Long-term statin use is associated with peripheral neuropathy and myotoxicity.22,23 Muscle symptoms are a principal reason for nonadherence and/or discontinuation, contributing to adverse cardiovascular outcomes. 24 These side-effects can also result in pain, and may be a possible explanation of the lower then expected pain relief effect seen in statin users in the present study. Statin-associated myopathy with elevated serum creatinine kinase (CK) is a rare but serious side-effect, affecting between 0.01 and 0.1% of people taking standard statin doses. 24 Statin-associated muscle symptoms cover a broader range of clinical presentations, usually with normal or minimally elevated CK levels, with a prevalence of 7–29% in registries and observational studies. 24 Preclinical studies indicate that statins decrease mitochondrial function, attenuate energy production, and alter muscle protein degradation, thereby providing a potential link between statins and muscle symptoms. 24 Controlled mechanistic and genetic studies are necessary to further elucidate this effect, although none of the patients in the present study experienced any side-effects.
Neuropathic pain adversely affects health-related quality-of-life, and reduces physical and emotional function. The lack of a between group difference in health-related quality-of-life in our study may be related to the absence of long-term decreases in pain score. Alternatively, there may be unresolved secondary gains or other unknown factors.

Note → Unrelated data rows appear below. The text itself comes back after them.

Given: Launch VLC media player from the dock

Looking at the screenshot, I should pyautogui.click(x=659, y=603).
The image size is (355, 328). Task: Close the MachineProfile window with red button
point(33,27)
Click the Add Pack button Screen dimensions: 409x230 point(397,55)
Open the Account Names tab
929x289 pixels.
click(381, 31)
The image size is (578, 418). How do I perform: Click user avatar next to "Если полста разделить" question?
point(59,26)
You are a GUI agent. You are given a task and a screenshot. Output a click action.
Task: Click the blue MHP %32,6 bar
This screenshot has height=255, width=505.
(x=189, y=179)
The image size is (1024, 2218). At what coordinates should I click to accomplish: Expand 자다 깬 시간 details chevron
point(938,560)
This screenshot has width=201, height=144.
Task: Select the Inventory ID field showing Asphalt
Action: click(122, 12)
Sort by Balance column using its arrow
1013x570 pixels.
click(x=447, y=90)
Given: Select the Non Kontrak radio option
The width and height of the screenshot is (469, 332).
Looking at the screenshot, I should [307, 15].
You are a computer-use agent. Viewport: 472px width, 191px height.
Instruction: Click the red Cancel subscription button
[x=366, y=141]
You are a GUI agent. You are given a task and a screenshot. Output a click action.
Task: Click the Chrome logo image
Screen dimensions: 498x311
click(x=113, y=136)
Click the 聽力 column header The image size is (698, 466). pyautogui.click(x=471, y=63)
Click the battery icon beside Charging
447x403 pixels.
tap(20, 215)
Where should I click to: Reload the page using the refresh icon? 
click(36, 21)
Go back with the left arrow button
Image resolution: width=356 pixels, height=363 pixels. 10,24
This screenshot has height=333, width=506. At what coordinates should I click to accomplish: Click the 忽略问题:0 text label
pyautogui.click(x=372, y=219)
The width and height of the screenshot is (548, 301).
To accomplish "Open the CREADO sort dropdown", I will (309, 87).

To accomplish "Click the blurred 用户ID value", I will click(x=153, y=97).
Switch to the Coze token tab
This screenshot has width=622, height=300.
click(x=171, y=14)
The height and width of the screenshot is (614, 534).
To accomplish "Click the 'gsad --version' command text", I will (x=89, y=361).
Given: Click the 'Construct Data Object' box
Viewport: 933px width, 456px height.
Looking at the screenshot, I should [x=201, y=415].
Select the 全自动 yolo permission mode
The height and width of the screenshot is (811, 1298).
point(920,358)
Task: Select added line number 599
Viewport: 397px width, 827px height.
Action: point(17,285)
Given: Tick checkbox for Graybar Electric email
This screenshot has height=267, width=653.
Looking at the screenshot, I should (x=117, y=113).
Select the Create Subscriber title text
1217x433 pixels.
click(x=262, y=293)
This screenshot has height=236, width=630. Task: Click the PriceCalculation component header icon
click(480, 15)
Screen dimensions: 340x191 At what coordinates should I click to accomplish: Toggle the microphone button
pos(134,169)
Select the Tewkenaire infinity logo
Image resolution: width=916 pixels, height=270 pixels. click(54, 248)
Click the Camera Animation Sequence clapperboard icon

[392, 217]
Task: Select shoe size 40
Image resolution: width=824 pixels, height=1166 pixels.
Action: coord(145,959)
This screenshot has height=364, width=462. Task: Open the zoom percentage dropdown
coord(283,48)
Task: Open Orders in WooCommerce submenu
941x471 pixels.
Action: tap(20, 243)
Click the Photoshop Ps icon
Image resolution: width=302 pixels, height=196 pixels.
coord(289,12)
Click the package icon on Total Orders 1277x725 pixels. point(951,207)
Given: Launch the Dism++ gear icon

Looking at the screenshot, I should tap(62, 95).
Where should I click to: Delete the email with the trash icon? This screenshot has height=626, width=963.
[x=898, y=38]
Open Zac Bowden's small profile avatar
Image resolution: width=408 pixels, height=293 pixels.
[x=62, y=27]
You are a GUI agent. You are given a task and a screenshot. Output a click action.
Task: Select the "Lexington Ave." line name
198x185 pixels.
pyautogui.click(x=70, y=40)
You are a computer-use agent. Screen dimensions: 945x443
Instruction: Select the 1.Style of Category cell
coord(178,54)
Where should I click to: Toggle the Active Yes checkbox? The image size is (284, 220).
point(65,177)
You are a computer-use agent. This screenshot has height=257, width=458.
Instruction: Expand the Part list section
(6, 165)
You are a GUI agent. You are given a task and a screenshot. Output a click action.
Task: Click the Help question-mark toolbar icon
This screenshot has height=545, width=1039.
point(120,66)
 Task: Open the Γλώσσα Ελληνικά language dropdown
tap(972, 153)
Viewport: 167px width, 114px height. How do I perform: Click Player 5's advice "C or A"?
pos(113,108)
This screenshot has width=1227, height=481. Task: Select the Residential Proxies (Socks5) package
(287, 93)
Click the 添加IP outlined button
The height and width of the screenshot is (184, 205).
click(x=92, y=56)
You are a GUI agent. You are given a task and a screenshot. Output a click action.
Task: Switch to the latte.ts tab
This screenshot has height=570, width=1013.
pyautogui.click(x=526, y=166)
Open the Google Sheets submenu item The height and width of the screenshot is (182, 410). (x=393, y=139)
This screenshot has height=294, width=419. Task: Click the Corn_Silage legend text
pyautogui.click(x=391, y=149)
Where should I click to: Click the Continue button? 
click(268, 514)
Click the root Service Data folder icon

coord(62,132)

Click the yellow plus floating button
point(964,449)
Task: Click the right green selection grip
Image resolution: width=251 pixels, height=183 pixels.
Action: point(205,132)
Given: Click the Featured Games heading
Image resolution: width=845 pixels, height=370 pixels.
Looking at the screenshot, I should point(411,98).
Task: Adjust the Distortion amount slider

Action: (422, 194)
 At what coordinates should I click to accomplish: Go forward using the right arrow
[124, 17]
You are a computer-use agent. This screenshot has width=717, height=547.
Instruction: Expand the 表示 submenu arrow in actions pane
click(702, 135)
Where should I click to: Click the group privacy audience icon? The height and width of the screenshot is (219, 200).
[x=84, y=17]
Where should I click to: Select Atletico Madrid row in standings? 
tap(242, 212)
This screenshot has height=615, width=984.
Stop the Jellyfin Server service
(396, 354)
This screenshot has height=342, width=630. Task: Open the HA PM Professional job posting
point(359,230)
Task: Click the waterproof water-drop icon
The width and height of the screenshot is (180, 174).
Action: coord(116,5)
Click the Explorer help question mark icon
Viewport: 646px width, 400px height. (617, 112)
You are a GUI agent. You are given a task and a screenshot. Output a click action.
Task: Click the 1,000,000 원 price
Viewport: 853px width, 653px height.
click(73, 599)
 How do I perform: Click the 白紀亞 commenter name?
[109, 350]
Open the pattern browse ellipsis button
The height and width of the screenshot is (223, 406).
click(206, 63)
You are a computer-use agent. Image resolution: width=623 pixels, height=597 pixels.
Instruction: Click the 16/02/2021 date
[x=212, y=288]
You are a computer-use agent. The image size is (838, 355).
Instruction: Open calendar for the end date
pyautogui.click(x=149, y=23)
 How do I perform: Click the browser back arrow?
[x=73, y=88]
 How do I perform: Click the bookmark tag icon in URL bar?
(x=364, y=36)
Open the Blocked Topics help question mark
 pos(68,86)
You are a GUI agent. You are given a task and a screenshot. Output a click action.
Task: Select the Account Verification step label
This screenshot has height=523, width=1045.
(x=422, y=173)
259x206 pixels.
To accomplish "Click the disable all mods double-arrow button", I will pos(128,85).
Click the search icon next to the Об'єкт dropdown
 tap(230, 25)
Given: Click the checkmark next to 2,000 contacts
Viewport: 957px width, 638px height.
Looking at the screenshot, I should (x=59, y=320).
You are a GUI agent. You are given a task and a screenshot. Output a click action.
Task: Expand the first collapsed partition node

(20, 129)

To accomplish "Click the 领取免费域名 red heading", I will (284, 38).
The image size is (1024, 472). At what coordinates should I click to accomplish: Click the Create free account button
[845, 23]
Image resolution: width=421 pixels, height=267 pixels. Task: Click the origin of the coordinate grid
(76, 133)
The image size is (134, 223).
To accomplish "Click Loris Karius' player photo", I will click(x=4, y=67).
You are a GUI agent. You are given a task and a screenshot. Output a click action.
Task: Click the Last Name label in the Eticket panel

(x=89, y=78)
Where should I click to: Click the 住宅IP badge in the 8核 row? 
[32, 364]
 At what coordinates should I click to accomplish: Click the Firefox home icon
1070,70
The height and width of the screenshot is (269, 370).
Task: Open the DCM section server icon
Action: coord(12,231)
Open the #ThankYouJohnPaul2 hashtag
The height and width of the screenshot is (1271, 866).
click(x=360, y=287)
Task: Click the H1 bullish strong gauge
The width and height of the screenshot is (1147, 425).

Our study has several limitations. The sample size was small and patients were not randomized. Larger, randomized studies are therefore required to confirm our findings. In addition, the duration of statin use may affect the outcome, but this parameter was not included in our study design. Furthermore, chronic pain has variable emotional and affective consequences that should be addressed. Including SF-36 assessment at the beginning of the study period as well as 6 months after TAESI would have provided valuable additional information regarding the effect of the procedure on health-related quality-of-life.
In conclusion, we found no significant effect of statin use on the efficacy of TAESI for chronic low back pain. Randomized, double-blind, longitudinal studies with larger sample sizes are required to confirm this finding.
Footnotes
Declaration of conflicting interest
The authors declare that there are no conflicts of interest.
Funding
This research received no specific grant from any funding agency in the public, commercial, or not-for-profit sectors.